1 - AUTOMATIC LEMMATIZATION OR STEMMING

Here is the complete list of the thirty (30) languages for which the automatic lemmatization or the stemming process is supported by T-LAB 10 .

LEMMATIZATION: Catalan, Croatian, English, French, German, Italian, Latin, Polish, Portuguese, Romanian, Russian, Serbian, Slovak , Spanish, Swedish, Ukrainian.
STEMMING: Arabic, Bengali, Bulgarian, Czech, Danish, Dutch, Finnish, Greek, Hindi, Hungarian, Indonesian, Marathi, Norwegian, Persian, Turkish.

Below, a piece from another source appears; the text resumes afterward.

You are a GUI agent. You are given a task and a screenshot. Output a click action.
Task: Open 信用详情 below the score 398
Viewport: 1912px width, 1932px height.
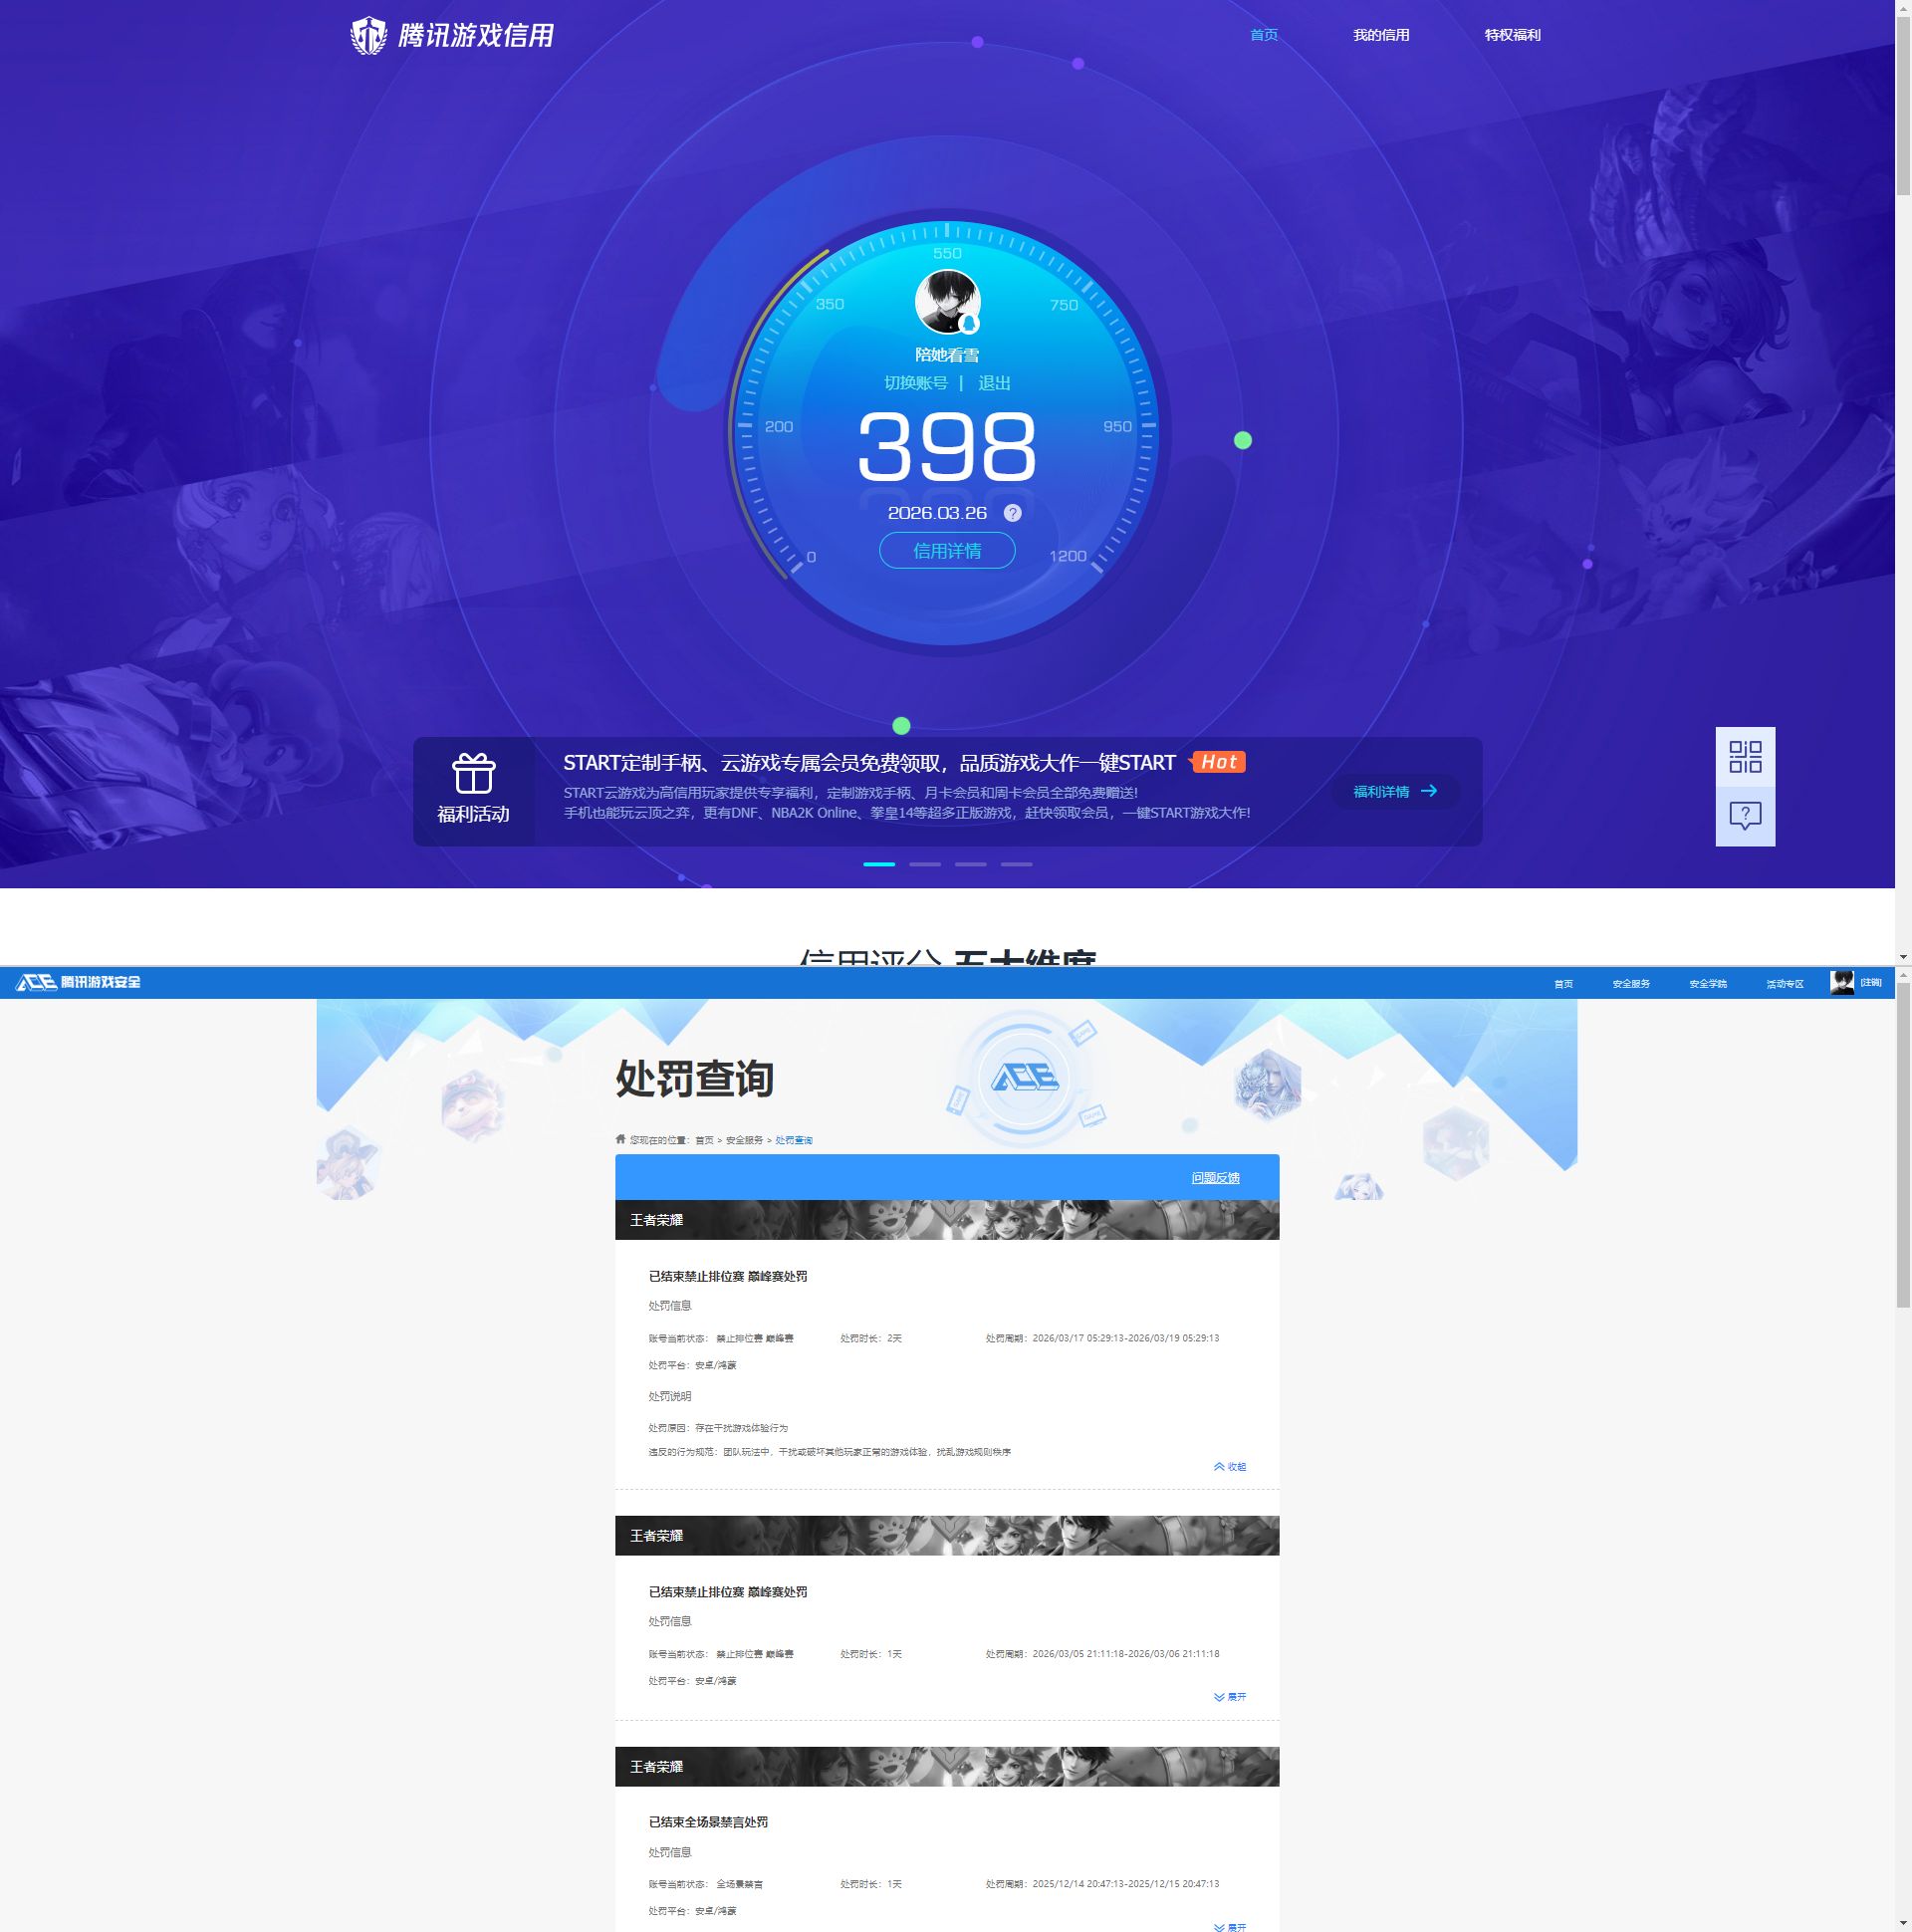[x=947, y=550]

In any case, without automatic lemmatization and / or by using customized dictionaries the user can analyse texts in all languages, provided that words are separated by spaces and / or punctuation.

The result of the lemmatization process can be verified by means of the Vocabulary function and can be modified by means of the Dictionary Building function.

2 - TEXT SEGMENTATION (ELEMENTARY CONTEXTS)

According to the user's choices, the elementary contexts for the computation of co-occurrences can be four: sentences, chunks of comparable length, paragraphs or short texts (e.g. responses to open-ended questions).
The corpus_segments.dat file allows the user to verify the result of corpus segmentation.

3 - MULTI-WORD CHECK

The "Basic" option activates the automatic use of T-LAB multi-word list.

Whereas the "Advanced" option, enabled with automatic lemmatization only, allows the user:
- to verify and modify the list of multi-words not included in the T-LAB database;
- to import and use customized lists (Multiwords.txt files).

4 - STOP-WORD CHECK

The "Basic" option activates the automatic use of T-LAB stop-word list.

Differently the "Advanced" option allows the user:
- to verify and modify the list of stop-words within the corpus;
- to import and use customized lists (StopWords.txt files).

5 - KEY-TERM SELECTION

Available options allow us to choose the selection method (TF-IDF or Chi-Square) and the maximum number of lexical units to be included in a list used by T-LAB for analysing texts with automatic settings.

N.B.: When the importation process is over, by using the customized settings, the user can review the key-term selection and build various lists to be applied.